I haven’t updated all week! But not because I haven’t been studying, dear readers. Never that! It’s just that I fell behind rather early on this week (Tuesday), and I kept telling myself I’d post when I caught up. But then I never caught up. At least, not until today! Had to devote some of my “weekend” time (as if I don’t have enough free time right now, but it’s nice to have designated days that I don’t stress myself out as much—plus I usually use the extra time for writing) to studying, but I finished my self-assigned studies for the week!

It was quite an interesting week, really. The Bob material ramped up really quickly and got very tough, but it’s all fascinating. I continued the section on stars, and I covered 4 chapters: The Classification of Stellar Spectra, Stellar Atmospheres, The Interiors of Stars, and The Sun. The chapter on atmospheres was a doozy and the one that got me behind on Tuesday. Really, these chapters had everything. Complicated math, analytical solutions, numerical solutions, searing temperatures, nuclear fusion. Super cool stuff. The proton-proton chains! I forgot that in astrophysics we just call everything that isn’t hydrogen or helium “metals”. Oxygen, carbon, nitrogen—all metals!

Speaking of complicated math, I had a couple chapters in Mathematical Methods this week as well. They covered Fourier series and integral transformations (primarily Fourier transforms, but also Laplace transforms). For some reason I was intimidated by the faint memory of Fourier series, but it actually ended up being relatively straightforward. I was able to follow along and work out the examples, and I only swore a couple times. Definitely useful material to review.

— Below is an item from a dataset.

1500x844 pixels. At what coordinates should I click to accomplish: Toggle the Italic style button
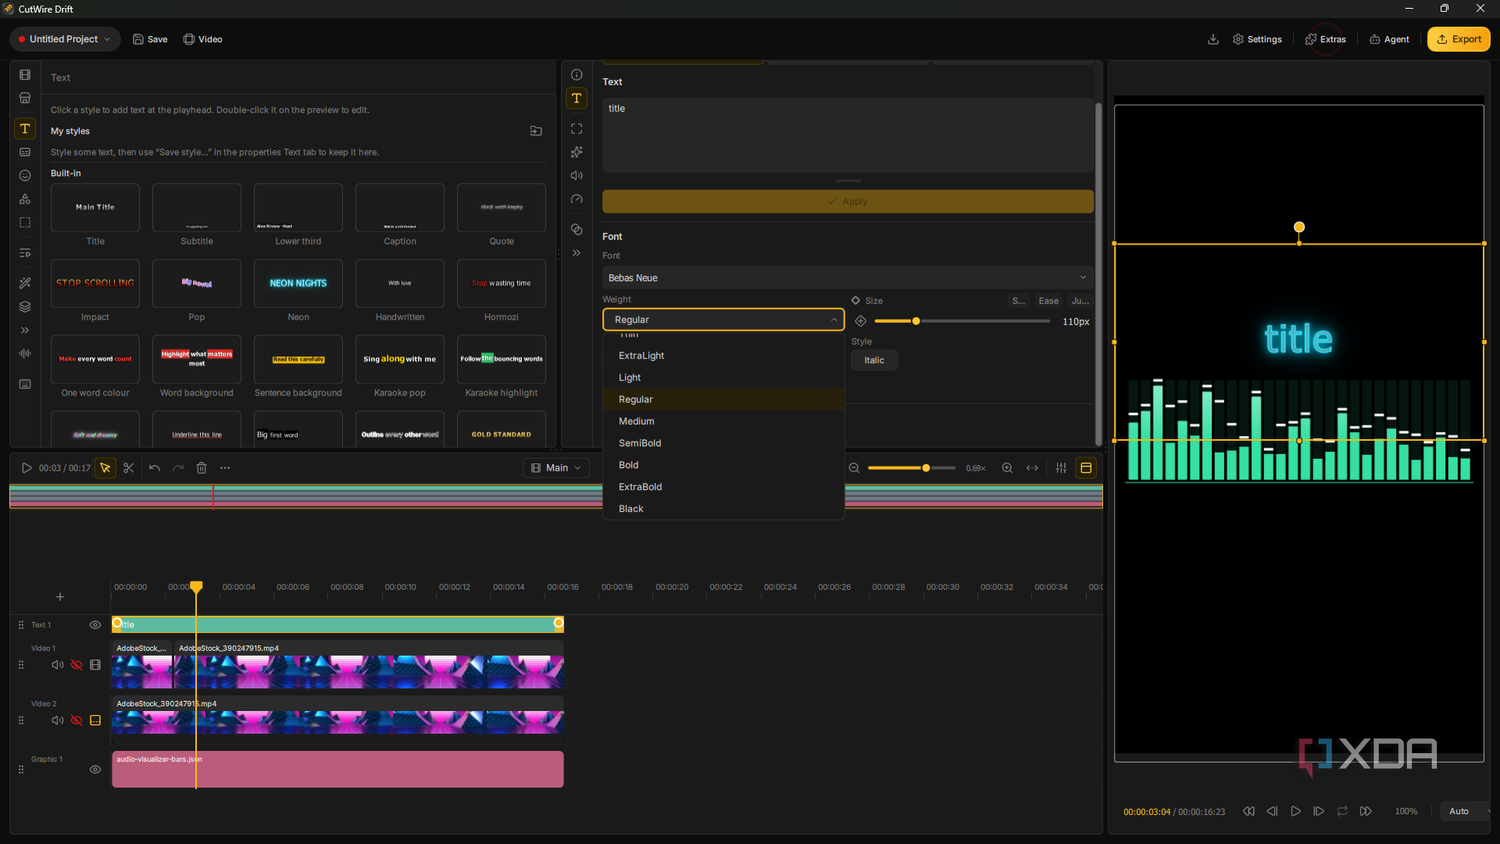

As if that weren’t enough, I also hit the Computation Physics book this week as well. I’m about halfway through the third chapter, which deals with graphing. This is totally new for me, as this type of visual coding wasn’t covered by Codecademy at all. It’s not super difficult, but the results are pretty awesome. I wrote a program in only a few lines that shows a diffraction pattern of circular waves! This type of thing is going to be super important for me in my research (I expect), so I’m glad to be getting a taste of it now. I’m starting to feel pretty comfortable in Python. I know it can (and will!) get a lot more complicated, but I’ve got the basics down well enough to be able to tackle the more complicated stuff.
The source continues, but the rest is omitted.